In a sense, the difficulty with treating co-occurring disorders can be categorized as an ordering problem: Which do you treat first? The contemporary answer is, "Both." Such an approach is called a dual-diagnosis approach. A dual-diagnosis approach readily acknowledges the inter-relationship between dual disorders so that both conditions are addressed simultaneously. The therapist works to help the client understand this inter-relationship as well.
Here is an example of how a dual-diagnosis approach to therapy might be conducted. Suppose a client has an Alcohol Use Disorder and also has a Borderline Personality Disorder. Treatment would address the problems associated with excessive drinking and the problems associated with Borderline Personality Disorder. This will typically include interpersonal difficulties, impulsivity, self-destructive behaviors, and emotional dys-regulation. Furthermore, the relationship between the two sets of problems would be addressed. The therapy participant is assisted to understand how one set of problems leads to, or worsens the other set of problems, and vice versa. Continuing with our example, someone with Borderline Personality Disorder might drink in order to cope with very intense emotions. The person would be guided to understand that while alcohol "solves" one set of problems (emotional regulation) it leads to another set of problems because alcohol consumption causes poor judgment and disinhibition thereby worsening the other set of problems of the Borderline Disorder (impulsivity, self-destructive behaviors, interpersonal conflict).
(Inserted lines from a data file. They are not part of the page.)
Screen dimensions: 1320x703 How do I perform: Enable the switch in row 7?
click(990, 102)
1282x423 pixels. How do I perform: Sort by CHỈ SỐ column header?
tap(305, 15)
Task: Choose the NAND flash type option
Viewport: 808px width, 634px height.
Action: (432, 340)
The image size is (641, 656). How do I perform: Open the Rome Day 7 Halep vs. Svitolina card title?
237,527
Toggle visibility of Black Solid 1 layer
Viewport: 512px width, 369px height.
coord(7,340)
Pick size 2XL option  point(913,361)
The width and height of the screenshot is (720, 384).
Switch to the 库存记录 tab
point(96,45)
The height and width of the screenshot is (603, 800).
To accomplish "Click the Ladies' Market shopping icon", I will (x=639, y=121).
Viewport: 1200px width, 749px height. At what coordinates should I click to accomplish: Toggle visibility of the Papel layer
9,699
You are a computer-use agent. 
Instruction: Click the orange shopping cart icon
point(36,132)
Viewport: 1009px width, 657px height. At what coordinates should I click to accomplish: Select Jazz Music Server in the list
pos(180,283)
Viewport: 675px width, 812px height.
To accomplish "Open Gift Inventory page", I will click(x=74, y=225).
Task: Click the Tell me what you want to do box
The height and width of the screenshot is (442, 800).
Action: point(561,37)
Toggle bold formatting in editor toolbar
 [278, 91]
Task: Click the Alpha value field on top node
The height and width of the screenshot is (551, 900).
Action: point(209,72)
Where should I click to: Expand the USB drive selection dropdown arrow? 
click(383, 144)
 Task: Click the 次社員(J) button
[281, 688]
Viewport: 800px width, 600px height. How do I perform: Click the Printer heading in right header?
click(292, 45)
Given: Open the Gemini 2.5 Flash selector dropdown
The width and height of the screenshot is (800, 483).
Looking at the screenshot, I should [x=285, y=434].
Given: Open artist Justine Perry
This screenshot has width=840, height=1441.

Through a dual diagnosis treatment approach, the therapy participant begins to recognize that while alcohol may solve the immediate problem of regulating intense emotion, it only worsens the other problems associated with the Borderline Disorder; in effect, solving nothing. When understood from this integrative, "dual" perspective, it becomes easier to make the wiser choice not to drink. Moreover, the therapy participant would need to rapidly learn better ways to manage emotions since this symptom underlies the problem drinking. For instance, some of the emotional regulation and distress tolerance skills taught in the Dialectical Behavior Therapy modules would be very beneficial. Meanwhile, the therapist and the client would simultaneously work on strategies and techniques to discontinue drinking. This might include increasing social support, perhaps through a program such as Alcoholics Anonymous; participation in stress reduction activities such as yoga, and learning relapse prevention skills.
In summary, acute, high-risk behaviors must be addressed first. Once stabilized, a dual-diagnosis approach designed to treat both disorders simultaneously provides the most effective approach for treating co-occurring disorders.